>> Begin DATA FOR THIS TASK

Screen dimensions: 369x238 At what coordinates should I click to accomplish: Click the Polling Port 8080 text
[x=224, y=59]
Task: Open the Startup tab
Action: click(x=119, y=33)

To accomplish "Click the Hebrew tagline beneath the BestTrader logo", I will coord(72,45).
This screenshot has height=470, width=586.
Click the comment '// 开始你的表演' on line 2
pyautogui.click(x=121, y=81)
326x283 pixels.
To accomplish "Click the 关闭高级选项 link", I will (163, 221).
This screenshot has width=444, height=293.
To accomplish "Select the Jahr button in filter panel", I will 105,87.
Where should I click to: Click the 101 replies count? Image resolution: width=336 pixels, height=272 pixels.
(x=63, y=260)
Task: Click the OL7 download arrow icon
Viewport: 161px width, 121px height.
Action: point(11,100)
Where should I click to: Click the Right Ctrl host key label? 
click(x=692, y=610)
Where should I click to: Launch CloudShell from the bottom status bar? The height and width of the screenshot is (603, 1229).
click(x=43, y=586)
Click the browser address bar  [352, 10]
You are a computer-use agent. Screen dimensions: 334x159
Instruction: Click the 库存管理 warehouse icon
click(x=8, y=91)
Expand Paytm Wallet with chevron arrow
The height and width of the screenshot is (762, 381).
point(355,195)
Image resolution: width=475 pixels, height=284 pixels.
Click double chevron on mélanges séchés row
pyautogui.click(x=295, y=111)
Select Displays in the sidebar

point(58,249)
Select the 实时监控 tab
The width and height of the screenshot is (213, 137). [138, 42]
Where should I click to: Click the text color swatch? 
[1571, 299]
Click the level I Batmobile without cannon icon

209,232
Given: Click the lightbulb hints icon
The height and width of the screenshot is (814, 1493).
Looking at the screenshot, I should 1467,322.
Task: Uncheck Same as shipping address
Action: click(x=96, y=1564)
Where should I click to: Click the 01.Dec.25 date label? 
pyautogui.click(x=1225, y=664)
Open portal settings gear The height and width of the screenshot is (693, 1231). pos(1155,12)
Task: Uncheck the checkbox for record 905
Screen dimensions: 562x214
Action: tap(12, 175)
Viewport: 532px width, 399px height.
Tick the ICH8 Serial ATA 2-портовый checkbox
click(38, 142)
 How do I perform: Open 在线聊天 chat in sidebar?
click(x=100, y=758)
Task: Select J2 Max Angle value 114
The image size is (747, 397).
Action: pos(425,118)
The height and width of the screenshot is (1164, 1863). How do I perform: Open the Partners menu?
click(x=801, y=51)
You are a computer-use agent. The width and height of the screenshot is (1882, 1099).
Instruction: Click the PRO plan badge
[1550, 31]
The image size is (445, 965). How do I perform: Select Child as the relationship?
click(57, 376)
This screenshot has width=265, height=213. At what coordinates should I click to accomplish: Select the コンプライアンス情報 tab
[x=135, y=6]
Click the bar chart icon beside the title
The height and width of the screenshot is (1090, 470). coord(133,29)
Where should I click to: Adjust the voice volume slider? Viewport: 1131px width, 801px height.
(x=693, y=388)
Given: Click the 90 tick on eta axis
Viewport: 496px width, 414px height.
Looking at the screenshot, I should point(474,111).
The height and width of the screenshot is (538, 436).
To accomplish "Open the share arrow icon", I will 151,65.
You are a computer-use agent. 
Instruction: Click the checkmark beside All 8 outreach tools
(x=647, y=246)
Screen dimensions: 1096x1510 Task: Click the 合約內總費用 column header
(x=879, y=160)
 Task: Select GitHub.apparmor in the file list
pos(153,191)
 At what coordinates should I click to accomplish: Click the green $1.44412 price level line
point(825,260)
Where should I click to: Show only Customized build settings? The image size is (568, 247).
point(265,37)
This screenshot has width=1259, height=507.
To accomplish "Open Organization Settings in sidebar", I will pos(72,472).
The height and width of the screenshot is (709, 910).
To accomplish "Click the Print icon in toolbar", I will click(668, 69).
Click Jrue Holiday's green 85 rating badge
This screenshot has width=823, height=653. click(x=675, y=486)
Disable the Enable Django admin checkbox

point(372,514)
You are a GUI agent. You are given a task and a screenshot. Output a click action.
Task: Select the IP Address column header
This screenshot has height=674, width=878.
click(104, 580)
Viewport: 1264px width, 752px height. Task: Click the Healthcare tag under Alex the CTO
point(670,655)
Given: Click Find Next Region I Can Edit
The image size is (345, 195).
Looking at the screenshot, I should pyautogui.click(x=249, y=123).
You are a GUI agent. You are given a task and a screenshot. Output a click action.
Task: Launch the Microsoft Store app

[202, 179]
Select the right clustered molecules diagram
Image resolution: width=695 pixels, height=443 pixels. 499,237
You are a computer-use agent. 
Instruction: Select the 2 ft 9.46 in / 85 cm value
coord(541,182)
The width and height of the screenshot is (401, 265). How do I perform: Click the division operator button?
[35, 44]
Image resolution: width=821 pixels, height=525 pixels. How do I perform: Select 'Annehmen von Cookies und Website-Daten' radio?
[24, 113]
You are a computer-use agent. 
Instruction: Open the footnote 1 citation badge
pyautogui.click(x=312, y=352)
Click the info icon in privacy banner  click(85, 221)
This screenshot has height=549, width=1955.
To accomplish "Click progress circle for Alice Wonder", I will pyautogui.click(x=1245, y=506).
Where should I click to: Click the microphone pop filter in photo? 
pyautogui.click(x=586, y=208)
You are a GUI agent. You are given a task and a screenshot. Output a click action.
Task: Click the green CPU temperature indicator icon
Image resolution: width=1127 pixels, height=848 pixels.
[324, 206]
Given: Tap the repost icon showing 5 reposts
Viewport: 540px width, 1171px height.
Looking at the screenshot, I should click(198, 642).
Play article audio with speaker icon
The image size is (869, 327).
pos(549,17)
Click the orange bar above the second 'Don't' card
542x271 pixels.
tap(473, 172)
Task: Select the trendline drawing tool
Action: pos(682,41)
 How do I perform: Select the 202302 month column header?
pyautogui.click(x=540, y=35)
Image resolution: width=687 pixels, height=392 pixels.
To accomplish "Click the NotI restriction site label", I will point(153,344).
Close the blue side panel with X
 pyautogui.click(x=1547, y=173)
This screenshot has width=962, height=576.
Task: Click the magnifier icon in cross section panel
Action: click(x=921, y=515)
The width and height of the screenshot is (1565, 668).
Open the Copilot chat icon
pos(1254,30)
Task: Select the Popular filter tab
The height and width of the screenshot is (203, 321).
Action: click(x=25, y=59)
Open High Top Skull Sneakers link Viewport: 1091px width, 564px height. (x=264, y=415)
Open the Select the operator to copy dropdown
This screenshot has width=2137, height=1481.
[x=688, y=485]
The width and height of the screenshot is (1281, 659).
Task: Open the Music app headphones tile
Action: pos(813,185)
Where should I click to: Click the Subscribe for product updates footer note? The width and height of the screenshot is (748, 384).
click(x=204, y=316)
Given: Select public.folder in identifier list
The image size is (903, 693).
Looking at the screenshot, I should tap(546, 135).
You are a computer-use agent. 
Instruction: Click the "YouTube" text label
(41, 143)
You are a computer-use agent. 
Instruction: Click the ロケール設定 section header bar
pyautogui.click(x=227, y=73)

>> End DATA FOR THIS TASK

THE REQUEST → Rewrite everything from the start of the records down to the line containing "click(x=692, y=610)", changing "screenshot" to "capture" and leaving all else the same.

RESULT BELOW →
Screen dimensions: 369x238 At what coordinates should I click to accomplish: Click the Polling Port 8080 text
[x=224, y=59]
Task: Open the Startup tab
Action: click(x=119, y=33)

To accomplish "Click the Hebrew tagline beneath the BestTrader logo", I will coord(72,45).
This capture has height=470, width=586.
Click the comment '// 开始你的表演' on line 2
pyautogui.click(x=121, y=81)
326x283 pixels.
To accomplish "Click the 关闭高级选项 link", I will (163, 221).
This capture has width=444, height=293.
To accomplish "Select the Jahr button in filter panel", I will 105,87.
Where should I click to: Click the 101 replies count? Image resolution: width=336 pixels, height=272 pixels.
(x=63, y=260)
Task: Click the OL7 download arrow icon
Viewport: 161px width, 121px height.
Action: point(11,100)
Where should I click to: Click the Right Ctrl host key label? 
click(x=692, y=610)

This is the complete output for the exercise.